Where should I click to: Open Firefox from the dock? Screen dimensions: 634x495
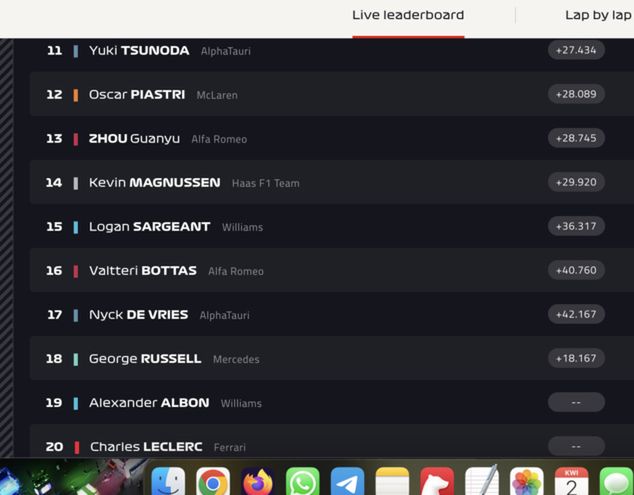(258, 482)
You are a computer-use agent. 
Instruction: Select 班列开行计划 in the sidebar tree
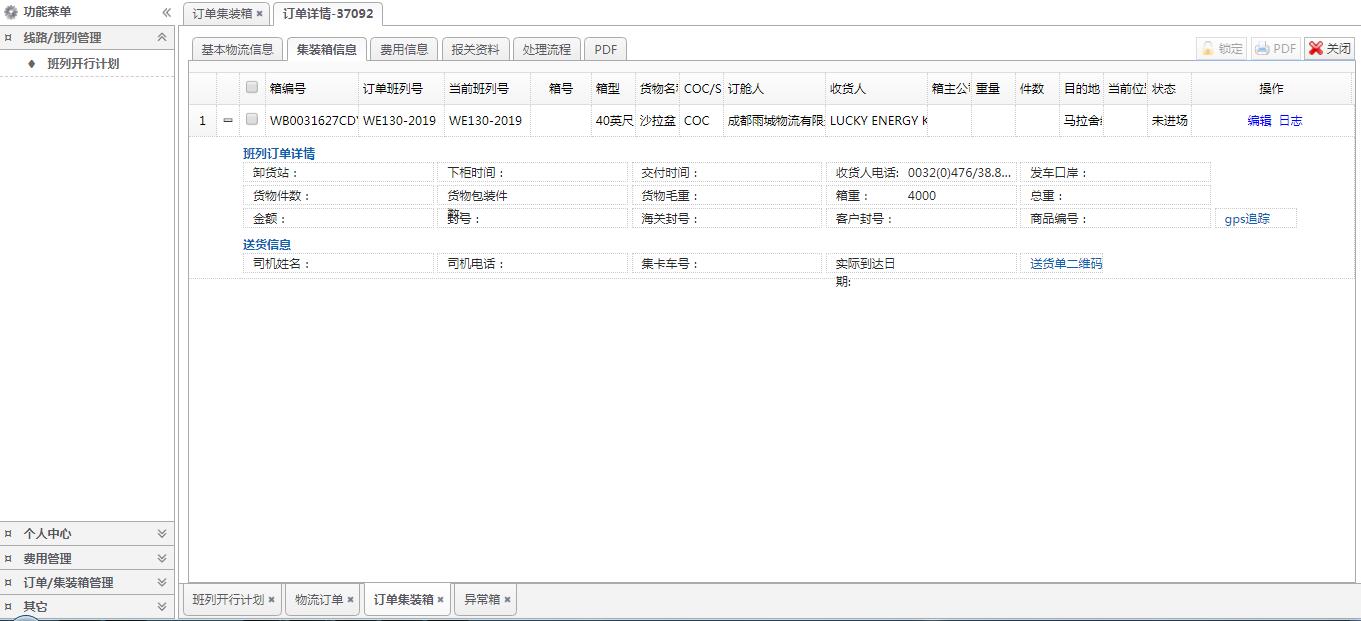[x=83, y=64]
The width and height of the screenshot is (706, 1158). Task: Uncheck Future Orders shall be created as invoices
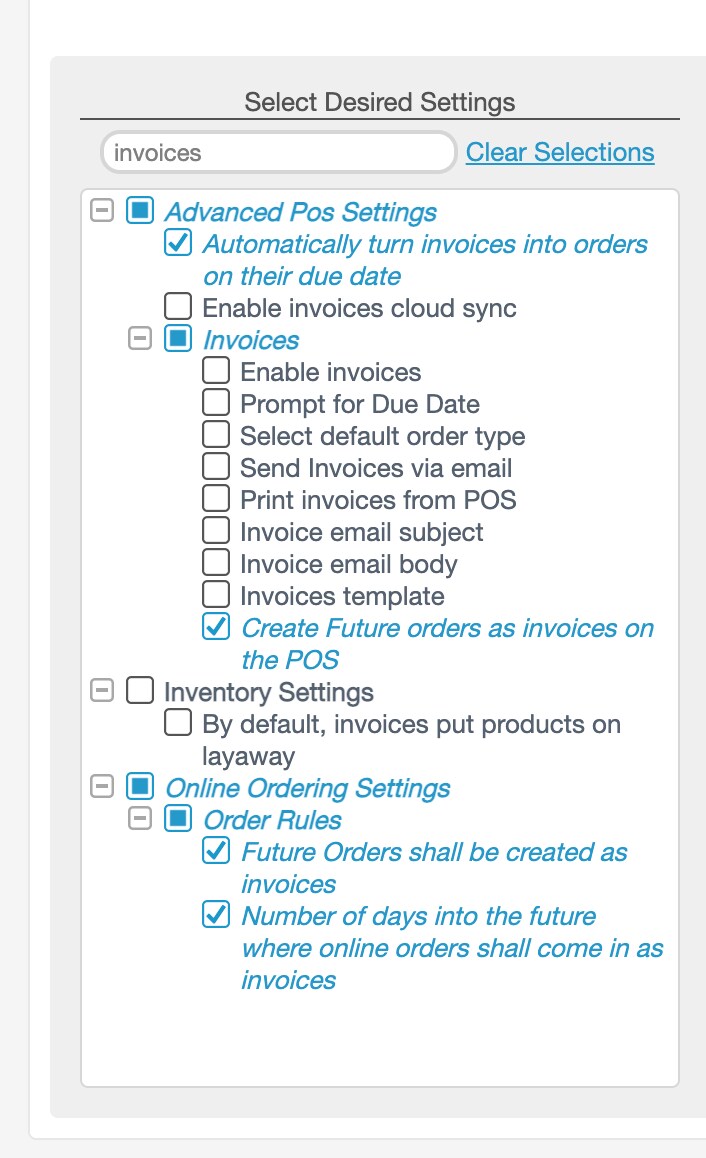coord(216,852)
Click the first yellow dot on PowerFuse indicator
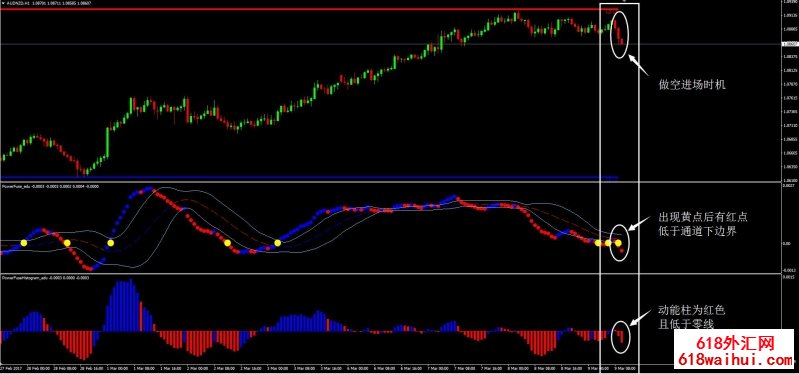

---

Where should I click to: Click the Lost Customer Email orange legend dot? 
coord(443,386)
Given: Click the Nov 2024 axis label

...

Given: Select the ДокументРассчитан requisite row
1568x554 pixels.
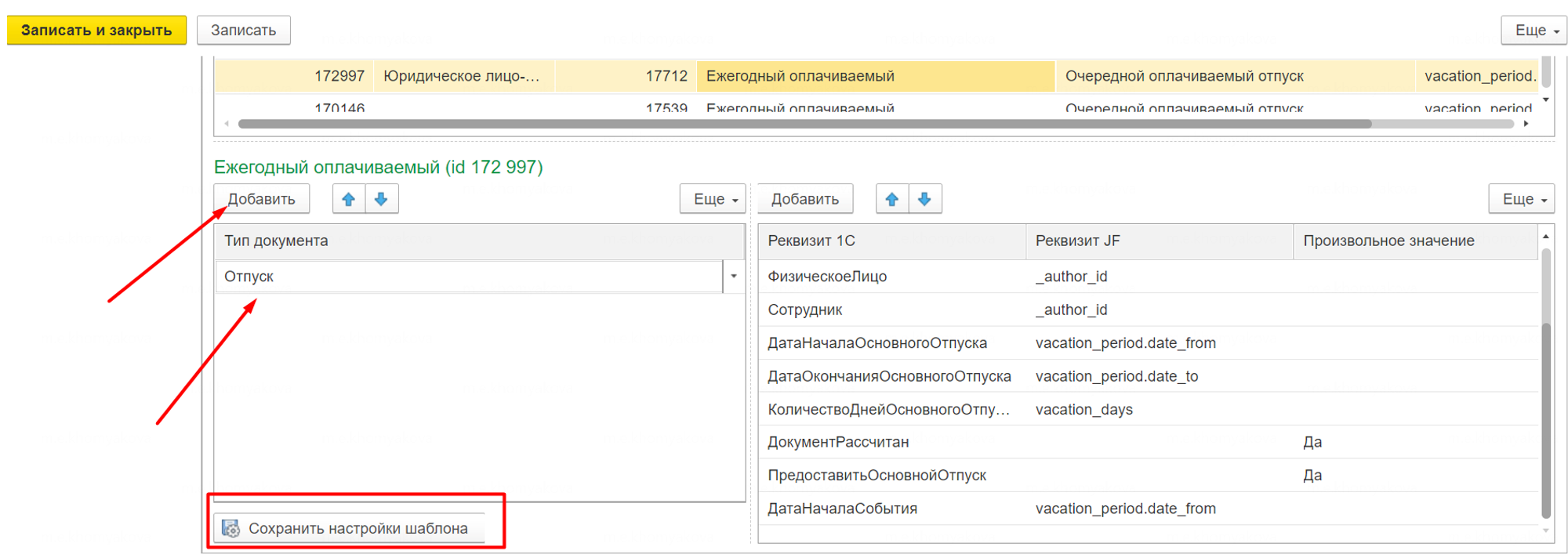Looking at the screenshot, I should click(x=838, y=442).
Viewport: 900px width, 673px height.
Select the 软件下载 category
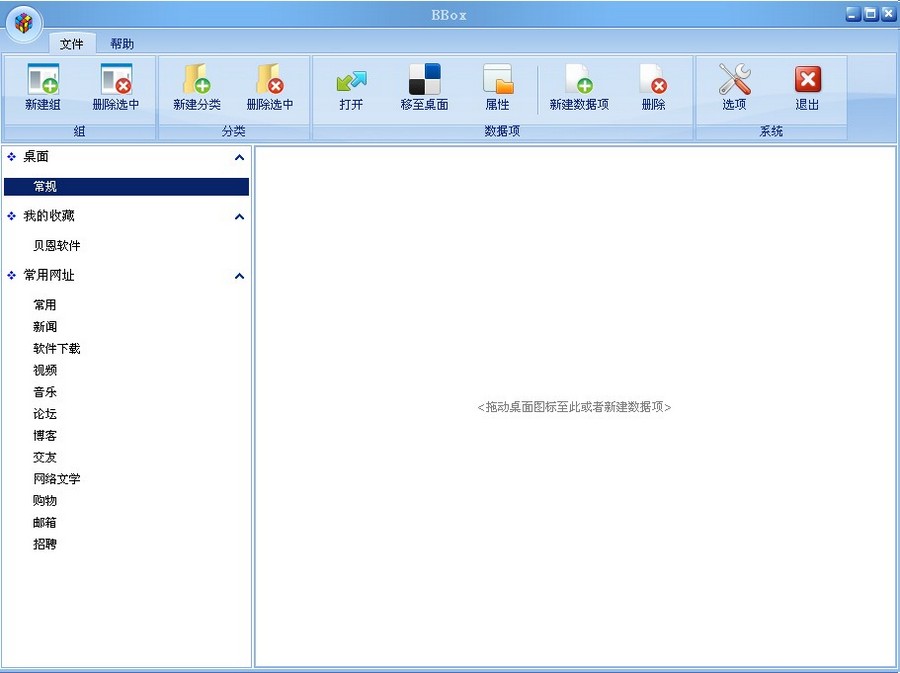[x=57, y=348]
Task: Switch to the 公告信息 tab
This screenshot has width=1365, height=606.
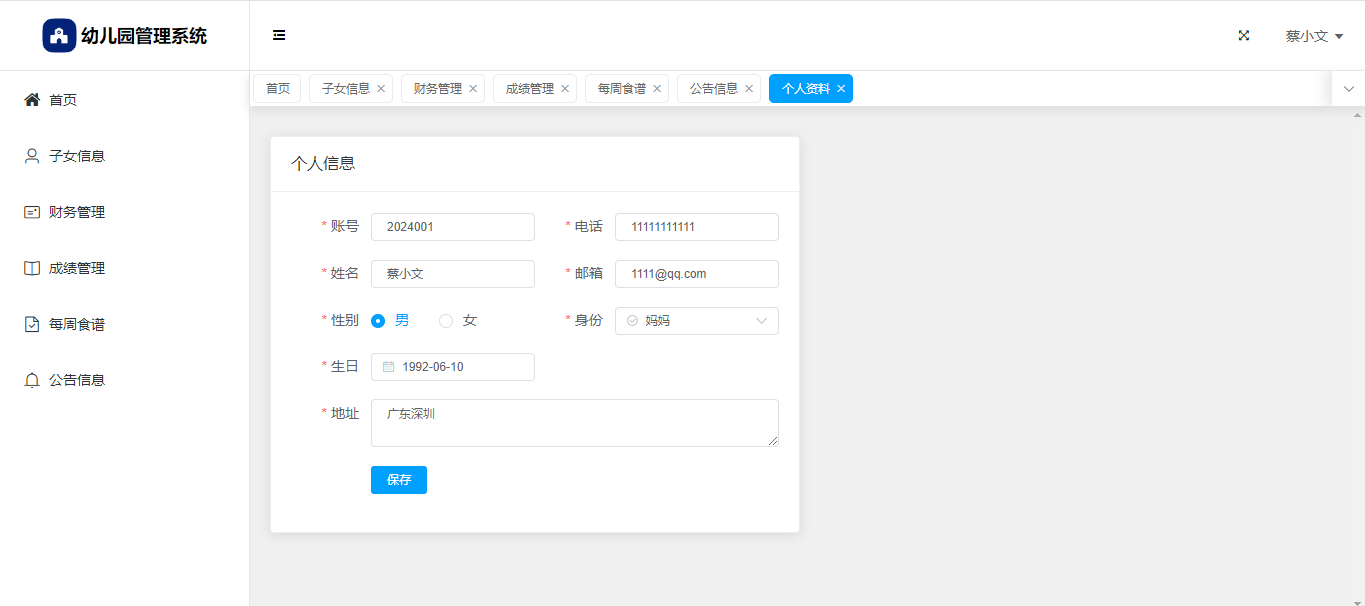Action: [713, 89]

WORK TO COMPLETE »
Lines from the one above containing "Where should I click to: Open" down to the one containing "Click the first" should be transcribed exactly, with both ends kept and no pictures.

TASK ANSWER »
Where should I click to: Open Firefox from the dock? Screen dimensions: 634x495
(258, 482)
You are a computer-use agent. 
Instruction: Select 班列开行计划 in the sidebar tree
[x=83, y=64]
The width and height of the screenshot is (706, 1158). Task: Uncheck Future Orders shall be created as invoices
coord(216,852)
Click the first yellow dot on PowerFuse indicator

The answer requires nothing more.